■ The problem ■
Could you print each line of the material below exactly?

====================

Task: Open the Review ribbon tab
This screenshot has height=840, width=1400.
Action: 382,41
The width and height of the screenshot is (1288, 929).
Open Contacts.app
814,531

====================

■ Answer box ■
Task: Open the Review ribbon tab
This screenshot has height=840, width=1400.
Action: 382,41
The width and height of the screenshot is (1288, 929).
Open Contacts.app
814,531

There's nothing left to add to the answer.